The corporate strategies

By analysing the airline industry, we can look at two airline companies that have very different business approaches, therefore looking at the different corporate strategies being used. Firstly, an industry analysis will be used to help present the airline industry. This will be based on Michael Porters (1980) 'Five Forces' framework, introducing the five forces of competition. This model was chosen to help analyse the current position of the airline industry. This is then followed by a Strength, Weakness, Opportunity, and Threat (SWOT) analysis to show the external and internal views of each organisation.

This will enable an understanding of the strategies adopted by each airline both internally and externally. Then finally, Michael Porter's (1980) 'Three Generic Strategies' will be used to understand the position of the organisation in terms of their pricing policy and service standard. New strategies implemented since the events of September the 11th 2001 have led to previously unseen levels of price competition. Revised businesses practices, developments in technology, and cost savings were necessary to keep up with efficient low cost carriers whose business plans were based on operational efficiencies.

Easyjet is a well-known budget airline and has become successful with its 'low service/no frills' airline within Europe. It is a rather young company, beginning its operations in 1987. Previously Easyjet like Ryanair, Buzz etc targeted solely leisure and first time buyers but have recently moved into more convenient, business orientated primary airports, which has led to a convergence in the market. Whilst British Airways (BA) is a typical well-recognised airline company, which services countries around the world. Compared to Easyjet it is a mature airline scheduling flights as far back at 1919.

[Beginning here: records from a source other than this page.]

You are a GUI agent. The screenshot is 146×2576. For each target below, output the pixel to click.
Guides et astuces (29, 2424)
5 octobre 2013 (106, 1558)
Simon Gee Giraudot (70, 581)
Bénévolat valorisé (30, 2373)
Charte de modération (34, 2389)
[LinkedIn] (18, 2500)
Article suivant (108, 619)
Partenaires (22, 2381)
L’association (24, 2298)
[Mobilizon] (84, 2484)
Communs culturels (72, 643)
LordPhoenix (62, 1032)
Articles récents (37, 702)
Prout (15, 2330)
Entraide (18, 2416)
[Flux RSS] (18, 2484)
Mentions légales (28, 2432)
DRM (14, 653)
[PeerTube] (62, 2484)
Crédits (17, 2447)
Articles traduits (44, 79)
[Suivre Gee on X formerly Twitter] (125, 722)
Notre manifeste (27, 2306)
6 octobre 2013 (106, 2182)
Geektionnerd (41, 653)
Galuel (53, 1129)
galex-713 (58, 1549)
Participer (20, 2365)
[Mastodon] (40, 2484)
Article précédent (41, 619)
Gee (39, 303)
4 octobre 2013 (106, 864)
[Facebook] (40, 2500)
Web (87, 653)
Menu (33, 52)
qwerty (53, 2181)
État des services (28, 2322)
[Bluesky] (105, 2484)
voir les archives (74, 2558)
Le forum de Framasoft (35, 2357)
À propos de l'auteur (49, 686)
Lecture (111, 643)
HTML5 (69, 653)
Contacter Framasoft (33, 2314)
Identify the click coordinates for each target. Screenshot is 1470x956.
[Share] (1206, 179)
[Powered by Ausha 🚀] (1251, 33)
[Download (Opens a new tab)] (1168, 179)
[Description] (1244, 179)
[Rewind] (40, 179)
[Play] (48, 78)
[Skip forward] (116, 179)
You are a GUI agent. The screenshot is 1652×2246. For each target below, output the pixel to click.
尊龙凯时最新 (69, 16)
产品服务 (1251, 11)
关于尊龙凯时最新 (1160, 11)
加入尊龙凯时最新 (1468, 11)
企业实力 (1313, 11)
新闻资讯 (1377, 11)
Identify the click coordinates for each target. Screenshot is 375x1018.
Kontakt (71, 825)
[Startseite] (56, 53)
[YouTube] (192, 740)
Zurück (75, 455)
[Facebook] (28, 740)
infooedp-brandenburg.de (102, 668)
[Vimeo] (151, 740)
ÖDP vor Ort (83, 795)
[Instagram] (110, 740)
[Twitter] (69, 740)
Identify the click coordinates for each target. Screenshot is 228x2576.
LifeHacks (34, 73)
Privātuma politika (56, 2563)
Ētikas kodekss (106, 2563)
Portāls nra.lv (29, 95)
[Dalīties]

BA is renowned within the airline industry for its superior and innovative services, particularly those aimed at business class travellers (Brown and Eisenhardt, 1998). Like many European flag carriers, BA has maintained high levels of employment, a restriction on prices and high fares. When an organisation wants to achieve sustainability according to Looy et al (1998) there are two questions that need to be answered, what needs to be done to safeguard the organisations long-term survival and how can this be done?

For the organisation to answer these questions they need to develop a strategy by considering the following issues, the company's objectives, environment, resources and corporate values etc Michael Porter's (1980) framework the 'Five forces', started with an analysis of the investigation of the external environment. It states that organisations need an understanding of the rules of competition that affect industry attractiveness in order to be successful within the market. The organisation needs to be able to deal with the rules of competition as well as trying to change them to fit their own objectives.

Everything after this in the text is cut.